Para começar com uma visão macro, você sabia que, em setembro de 2015, líderes de 193 países concordaram, sob a coordenação da Organização das Nações Unidas (ONU), em implementar uma ousada agenda de desenvolvimento com o objetivo de garantir um planeta mais próspero, equitativo e saudável até 2030?

Foram definidos 17 Objetivos de Desenvolvimento Sustentável (ODS) que incluem 169 metas prevendo ações globais nas áreas de erradicação da pobreza, segurança alimentar, agricultura, saúde, educação, igualdade de gênero, redução das desigualdades, energia, água e saneamento, padrões sustentáveis de produção e de consumo, mudança do clima, cidades sustentáveis, crescimento econômico inclusivo, entre outros.

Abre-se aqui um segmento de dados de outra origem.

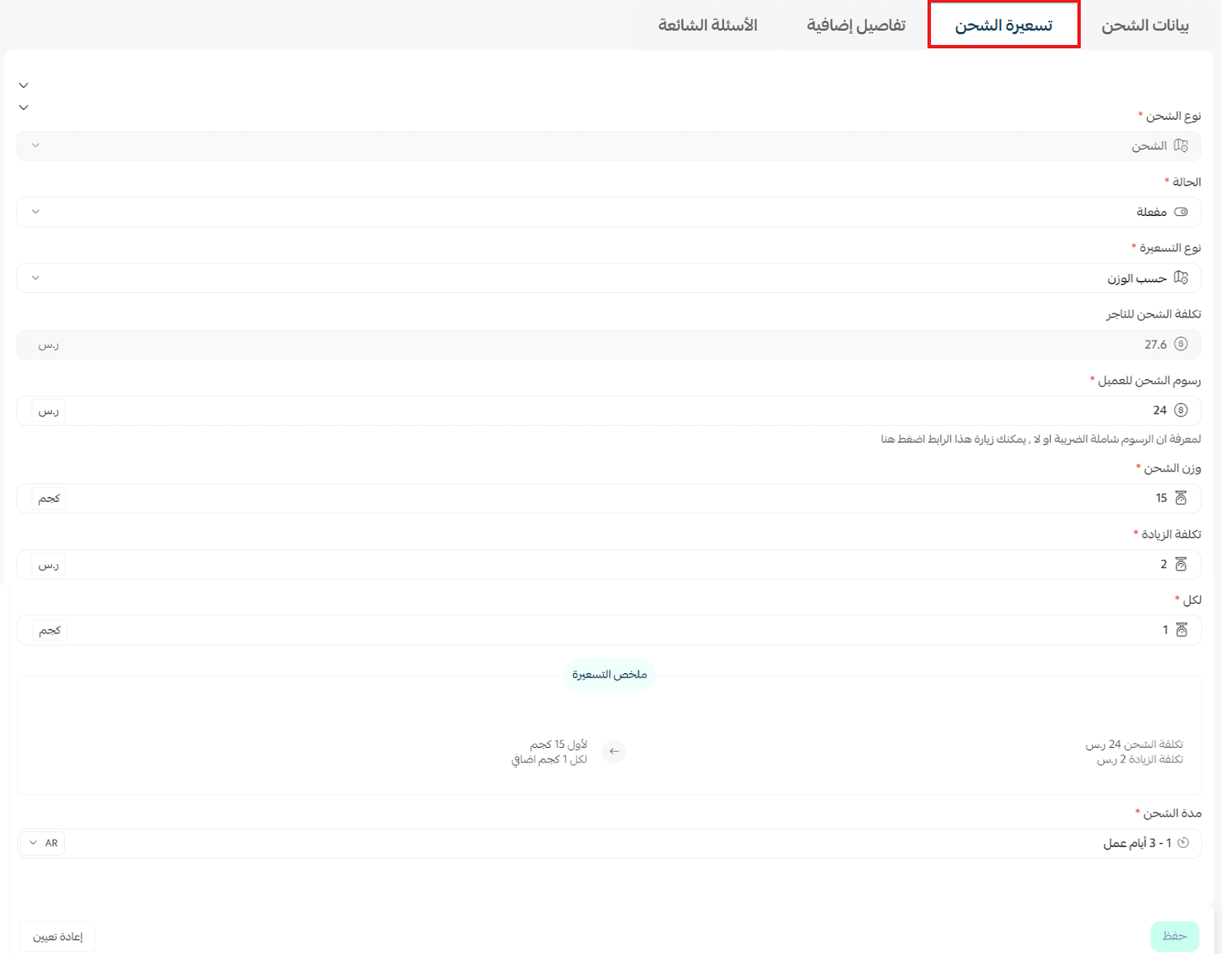
Task: Click the map icon in نوع الشحن field
Action: [x=1181, y=146]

A alimentação e agricultura tem relação com a grande maioria dos ODS, que são eles:

Fonte: ONU

Segundo o Índice e Painéis de ODS – Relatório Global ¹, que classifica os países em termos de sua situação inicial com relação aos 17 ODS – considerando “inicial” os dados mais próximos de 2015 que estiverem disponíveis, três países escandinavos (Suécia, Dinamarca e Noruega) encabeçam a lista de melhor desempenho. A nota geral da Suécia de 84,5, por exemplo, indica que o país já percorreu, em média, 84,5% do caminho até o melhor resultado. O Brasil ocupou, na época, a posição 52 com 64,4%.

Estive na Escandinávia durante o verão europeu de 2017 e posso afirmar que eles estão muito à frente no quesito desenvolvimento sustentável.

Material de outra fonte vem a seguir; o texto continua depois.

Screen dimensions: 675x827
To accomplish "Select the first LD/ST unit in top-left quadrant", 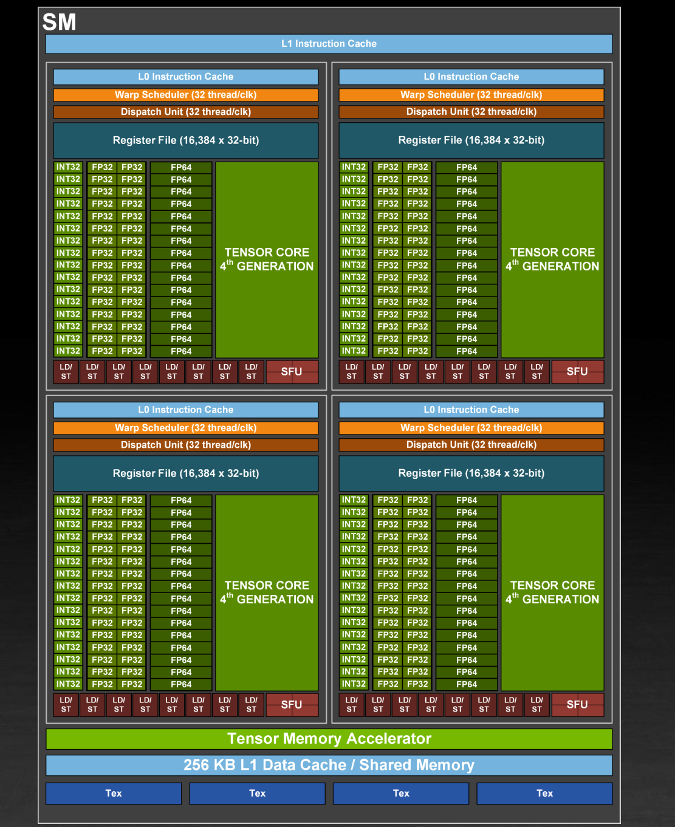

Abaixo, compartilho alguns links sobre minhas principais experiências na região (recomendo a leitura de pelo menos um texto de cada país para ter uma ideia do que eles têm desenvolvido na prática):

SUÉCIA

Lições aprendidas na Suécia

Aprendi brincando

Economia colaborativa

Conferência de Ecovilas da Europa 2017

DINAMARCA

Quem mandou não estudar?!

Escolas inovadoras

Construção natural

Inspirando novos programas de voluntários

Atualmente, estou pela segunda vez na Alemanha (país que ocupa a sexta posição no ranking) e que abriga a cidade sustentável de Freiburg, onde “morei” duas semanas em novembro/2017 e me alimentei gratuitamente utilizando a plataforma Food Sharing (detalhes desta experiência sustentável e divertida podem ser lidos neste post, na minha página pessoal do Facebook).

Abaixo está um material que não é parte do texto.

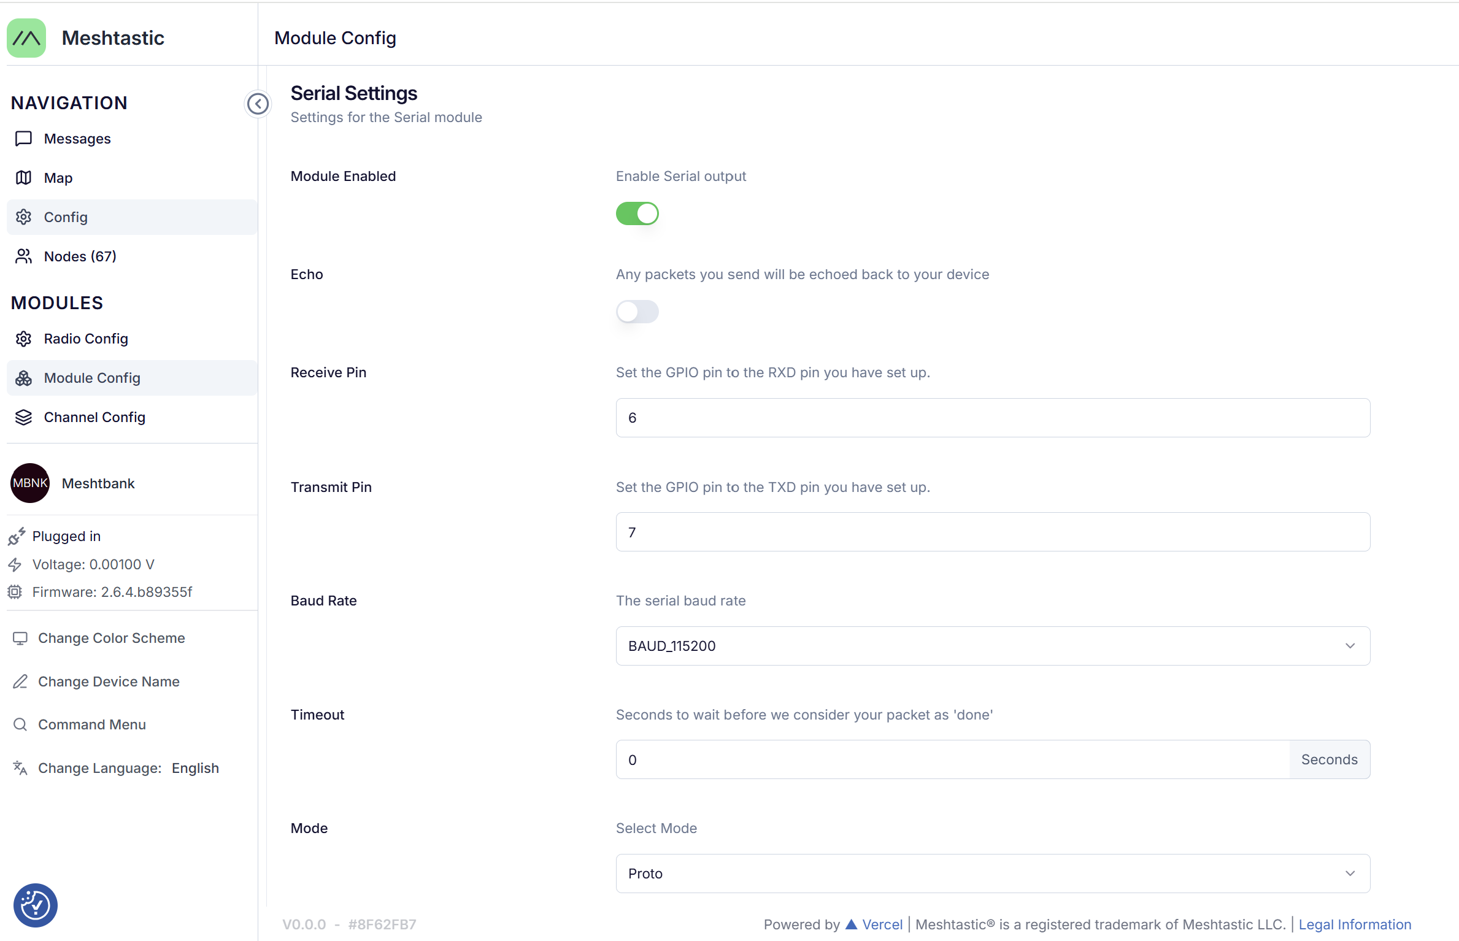
Task: Open the cookie consent icon at the bottom left
Action: tap(35, 905)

Se você ficou com preguiça de ler o post completo (Affe! Quem quer mudar não deveria ter preguiça!), copiei e colei aqui embaixo o parágrafo onde explico brevemente como o sistema funciona: Os estabelecimentos (geralmente supermercados, padarias, organizadores de eventos gastronômicos, etc) fazem o cadastro na plataforma informando quantos quilos de alimentos são descartados por dia e disponibilizam para quem quiser pegar. Existe um sistema de agendamento para os interessados (também cadastrados previamente). Dependendo da quantidade de comida, o sistema permite o agendamento de várias pessoas no mesmo local e horário.

Para te inspirar mais um pouquinho, acabei de vir da Holanda (“morei” um mês lá!) e tive a feliz oportunidade de explorar a pé e de bicicleta (claro!) a Capital Verde da Europa: Nijmegen (confesso que só fiquei sabendo sobre este título quando cheguei lá… a sincronicidade sempre trabalha ao lado das pessoas que estão dispostas a mudar). Também recomendo a leitura do meu primeiro post sobre Nijmegen para entender quais critérios a Comissão Europeia utiliza para eleger anualmente a cidade mais sustentável da Europa. Vale ressaltar que a Holanda ocupa a oitava posição no Índice de ODS.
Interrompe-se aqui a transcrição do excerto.